遙「私も装飾小委員で、たくさん仕事が残ってるから、それくらいまでのころっかな」

 遙がやや張り切った声で主張したが、僕はこれには首を振った。

真「それはだめだよ」
遙「どうして一緒に残っちゃだめなの?」
真「女子生徒には、特に早く帰らせるようにいわれているから」

 僕が理由をいうと、遙はひどくがっかりした顔つきをした。
 そして先ほどと同じように、そうと小さく呟き、うなだれてしまった。
 彼女は普段、明るい性格であり、社交性もありクラスでの人気も高い。
 滅多なことでは気落ちした表情を見せないのだが、僕と会話をしていると、こういうことがたびたびある。
 その理由が何故僕に限ってなのかはよくわからないが、たぶん僕の素っ気なさにあるのかも知れない。
 そうならないように注意しているのだが。

遙「あっ、早く移動しないと」

 気落ちしたようだった彼女は、携帯で時間を確認すると、すぐに焦った顔をしていった。
 回復が早い。

遙「早くいこうよ! 真くんもお片づけ終わったでしょ」
真「お片づけって、君なぁ」
高野「いこーぜ」

 彼女が催促するので、僕と高野も立ち上がり歩き出した。
 遙と高野が並んで歩き、僕はその後ろをついていく。

高野「次の教室どこ?」
真「英4かな?」
遙「うわー。
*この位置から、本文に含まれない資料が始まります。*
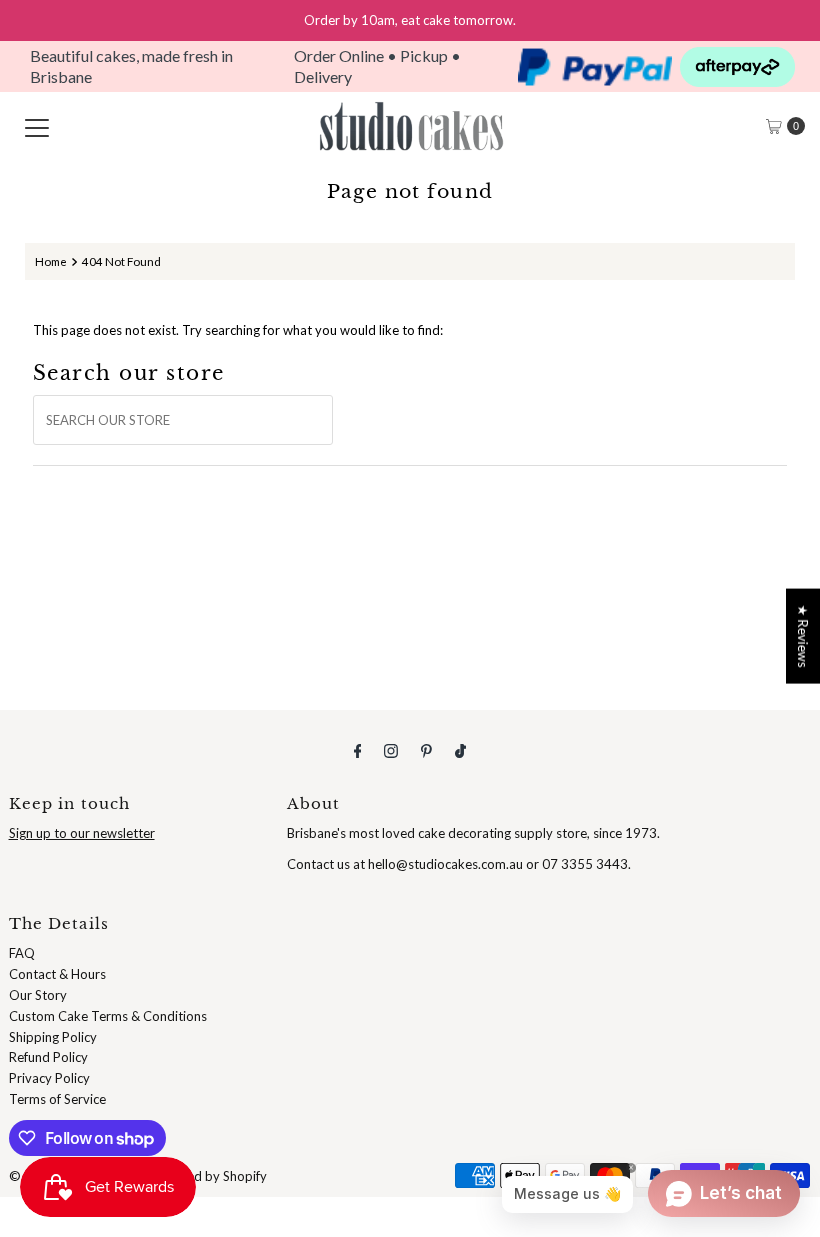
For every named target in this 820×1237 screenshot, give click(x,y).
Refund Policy (48, 1057)
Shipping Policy (53, 1037)
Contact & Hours (57, 974)
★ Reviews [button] (803, 635)
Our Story (38, 995)
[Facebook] (358, 750)
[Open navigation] (37, 126)
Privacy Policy (49, 1078)
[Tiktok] (460, 750)
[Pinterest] (426, 750)
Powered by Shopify (208, 1176)
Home (51, 261)
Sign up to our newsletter (82, 833)
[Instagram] (391, 750)
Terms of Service (57, 1099)
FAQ (22, 953)
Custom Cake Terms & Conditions (108, 1016)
すごく遠いよ。反対側じゃない」

 この学校は授業の度に、教室を移動しなくてはいけない。
 どうしてそうなっているのかわからないが、昔から続いているシステムらしい。
 これはどの学年でも同じことなので、授業と授業の間の廊下は、各々の教室へと向かう人で一杯になる。

……僕はそれをある感情を持った目で見る。

 遙と高野が先行して話をしながら歩いていき、僕がその後を追っていくという形はいつものことだ。
 歩きながら僕らは話をする。

遙「……あーあ。どうして殺人なんかするのかなぁ」
高野「全く。迷惑だよな」
遙「ね、真くん」
真「そうだね」

 内容は、先ほども話題に出てきた、通り魔事件のことだ。
 僕は心からそう思っているように、頷く。
 彼女の疑問は、普通の人にはもっともなことだ。
 それが普通の人の考えだ。
 しかし、僕は通り魔事件に大きな興味がある。

遙「通り魔なんて、何を考えてたら平気でできるのかな……?」

 おそらくそういう彼女みたいな前向きな人間には、犯罪をする心理など、決してわからないだろう。
 廊下は人で溢れている。
 彼女たちは何とも思わないだろうが、僕はうっとうしく感じる。
 それが僕らの差だ。

高野「そろそろ、チャイムなるんじゃない?」
遙「えー。あの先生時間に厳しいからなー」
真「走る?」

 ネガティブな会話から、一般的な話題へと移り談笑する彼らに僕はあわせる。
 これが僕のいつもの態度だ。
……そうして僕の時間は放課後を迎えた。